Rafael fue más lejos. Sus madonas, pilares del arte occidental, muestran estas cualidades, pero les falta el rasgo aparentemente anecdótico y hasta ilustrativo que logra en sus célebres “Estancias” del Vaticano. Pinturas murales éstas que Rafael realizó bajo los reinados de Julio II y León X. En “La escuela de Atenas”, “La Disputa”, “El Parnaso”, “Heliodoro” y tantas otras, verdaderas epopeyas pintadas, la forma pierde aparentemente su seriedad y, libre, siempre dentro del rigor y la coherencia, se vuelve el testimonio cumbre de la época de oro del arte renacentista romano. Es pagano, ameno, hasta superficial por la simpatía que irradian los personajes de la antigüedad clásica, musas, filósofos, guerreros, invasores, toda una galería de recuerdos que, al ser revividos, hicieron de Rafael el primer pintor de escenas históricas, el primer ilustrador de la historia. Sin embargo, tras estas frivolidades y anécdotas, la simpatía de as formas anuncia una madurez y habilidad tales que la seriedad de las soluciones queda oculta por ese aparente afán ilustrativo que sí es una trampa para quienes no advierten la rotundez formal que oculta lo literario de los temas.
La libertad que alcanza Rafael en sus “Estancias” intimidó al mismo Miguel Ángel, a quien se le había encomendado el “Juicio” de la Capilla Sixtina. Sin embargo, este genio, este artesano genial, iba a influenciar a Rafael en su último período, arrastrando no sólo a este artista sino a todos los que vendrían, a la forma distorsionada que rompe la armonía, aparentemente inexpresiva, que se logra por la forma plena.
Miguel Ángel impondría como norma la expresividad, postura en que el artista se retratara en cada abra que emprende, siendo difícil discernir entre obra maestra y autobiografía. El siglo XVI conocerá el fin del apogeo renacentista, y el manierismo, obra de Miguel Ángel, conducirá el arte italiano a la decadencia.
Leonardo no quiso acudir en Roma a conciliar su personalidad rebelde con la recuperación de la Iglesia y prefirió expatriarse en Francia. A Rafael, en cambio, le correspondió ese momento previo a la Contrarreforma en que le fue posible sintetizar todo el movimiento libertario del siglo XV. Recuperada la Iglesia en el siglo XVI, ocupó los servicios d Miguel Ángel y, entre la huida de Leonardo y la construcción de la cúpula de San Pedro, pudo Rafael pintar la forma despojada de toda utilidad. Ella por sí misma, el color por el color, el arte por el arte, con libertad, sin compromisos, con la euforia de la realidad presente, sin las amenazas de los que quieren descalificar la existencia, empañar la lícita alegría de vivir.

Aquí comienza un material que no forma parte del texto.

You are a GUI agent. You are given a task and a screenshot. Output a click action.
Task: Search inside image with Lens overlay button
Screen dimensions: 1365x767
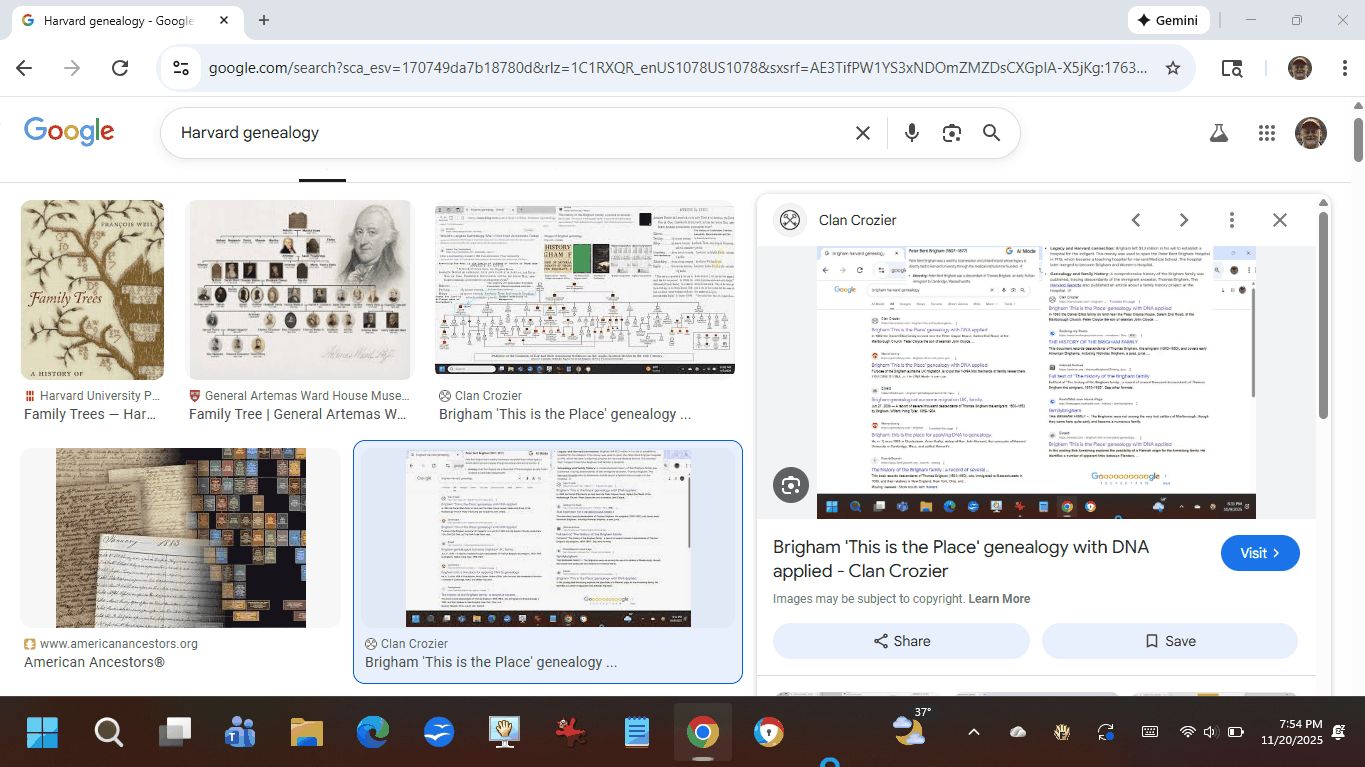[x=791, y=485]
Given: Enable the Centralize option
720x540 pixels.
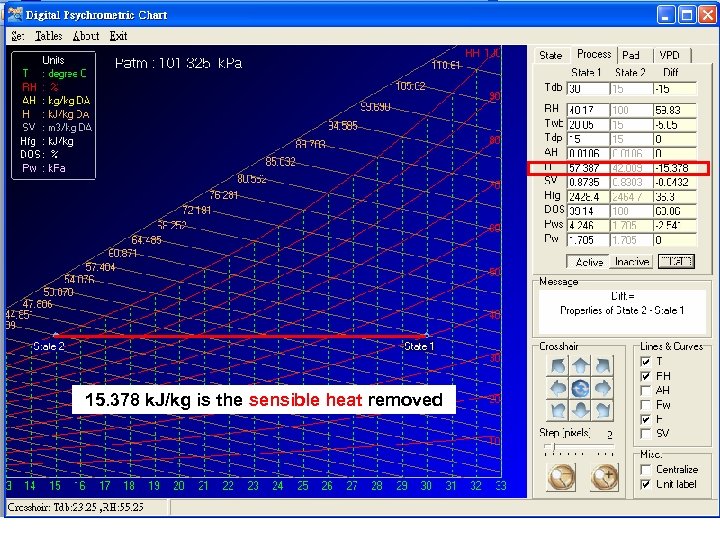Looking at the screenshot, I should pyautogui.click(x=645, y=469).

Fue el Papa León X quien supo comprender la naturaleza de Rafael, estimulándolo para que rindiera lo mejor de su talento, sin reclamar nada en cambio. En este retrato, el artista se esmera por retribuir a sus mecenas. Lo pinta en un momento de esparcimiento en que revisa un infolio. Era lo que más encantaba a este pontífice con alma de artista.
Sobreviviría al pintor en tan sólo año. La muerte de Rafael conmovió hondamente a la población de Roma. Moría un genio, un joven, un poeta, un amante de la vida, un cultor de la belleza y de la forma, un inconsciente, un desaprensivo. Moría el presente.